See It at the Movies



(Violent drug war story with no good guys)

There are no good guys (or gals) in this violent Oliver Stone movie about the conflict between California drug growers/dealers and the Mexican drug cartels.

Stone, who has made violent war movies, pushes the envelope to the extreme, depicting in gross detail the extent drug dealers will go to maintain their power in the multi-million dollar "business.”

While not a pretty sight to watch, as heads are chopped off, people are tortured and burned alive, eyes are popped out, and blood is spilled from every part of the body, the movie does attempt to open our eyes to the brutal world of illegal drugs.
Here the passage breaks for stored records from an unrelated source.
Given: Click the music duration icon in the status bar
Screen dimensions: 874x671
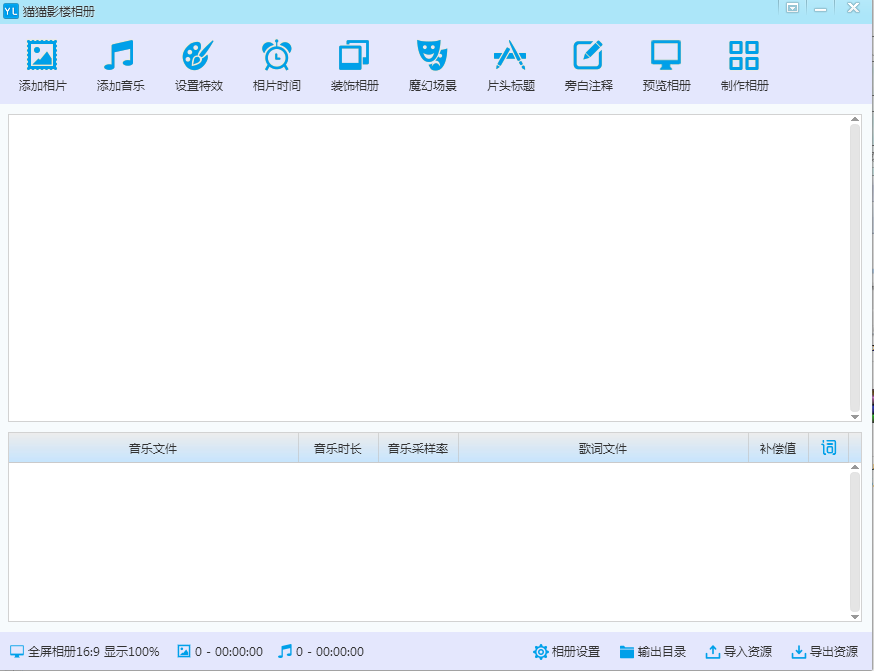Looking at the screenshot, I should tap(287, 651).
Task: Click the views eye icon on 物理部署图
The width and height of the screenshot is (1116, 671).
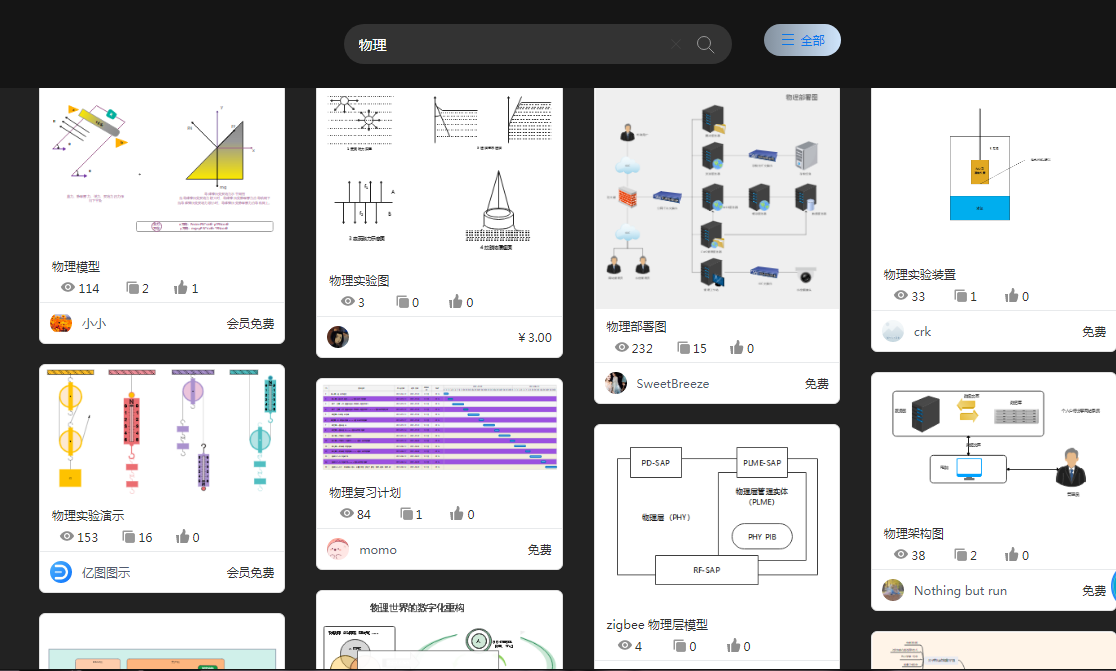Action: tap(621, 347)
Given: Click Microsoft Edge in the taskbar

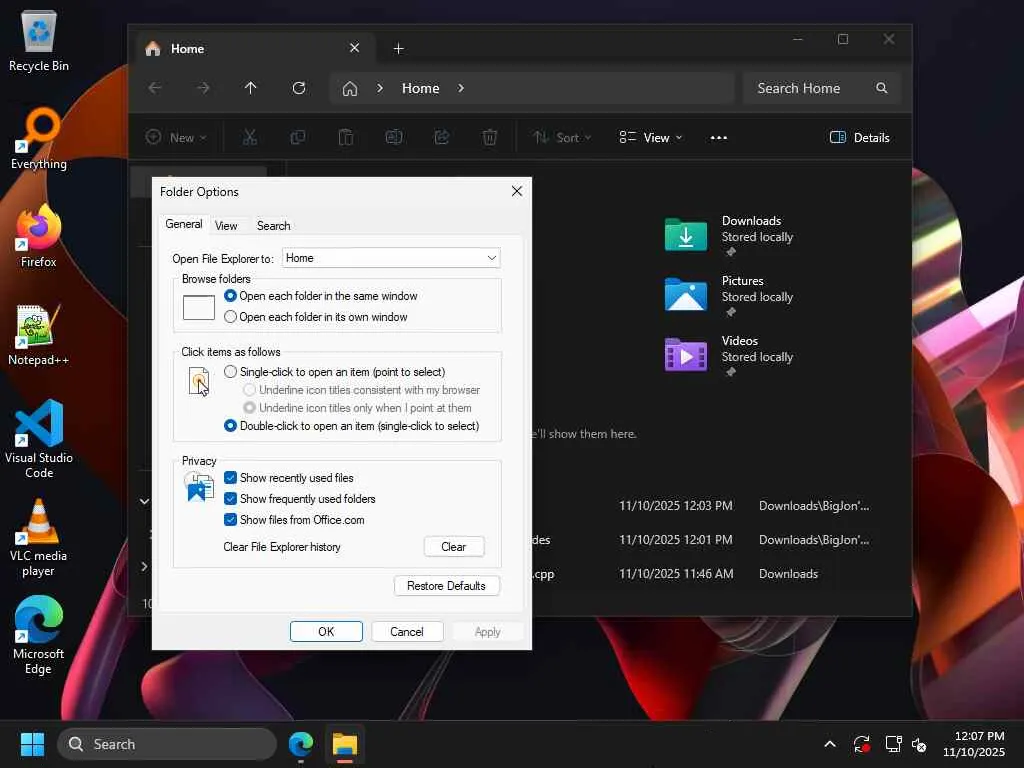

If you can take the carnage, you'll experience an exciting, though stomach-turning series of events, as people play the power game, threatening, challenging, deceiving and resorting to kidnapping, torture and cold-blooded murder.

Taylor Kitsch plays Chon, the violent, aggressive Afghanistan vet who thinks nothing of killing the enemy. Aaron Johnson is Ben, his closest friend since childhood, who spends his spare time, when not growing "the best weed in the world,” helping people in under-developed countries. The odd couple are part of an odder trio, living in an open and sexually shared relationship with O (short for Ophelia), played by Blake Lively.

Enter the mean looking dudes from Mexico who want to cut a deal with the Americans to distribute their product. Salma Hayak plays the leader of the cartel with a vengeance. Benecio Del Toro, looking more sinister than ever, plays her henchman, Lado. When Ben and Chon balk, the Mexicans kidnap O, and things get real ugly, as both sides try to outsmart each other.

In the middle of it all is a crooked DEA agent (John Travolta), who plays both sides of the fence and eventually gets himself in big trouble. By the time the movie winds down, dozens of people have been killed or maimed.

Chon, Ben and O were living the good life until the Mexican cartel moved in. The questions are how far will they go to protect their lavish lifestyle, and whom do the guys care for most, each other or their shared girlfriend? The bigger question is, Who do you root for? The answer really is no one. It all comes down to the big shootout, which at least has a realistic ending, but then Stone gives a second ending, which is pure fantasy, and has been used dozens of times before.

Rated a giant R, with profanity (some in Spanish), nudity, sex, drugs, violence and gore.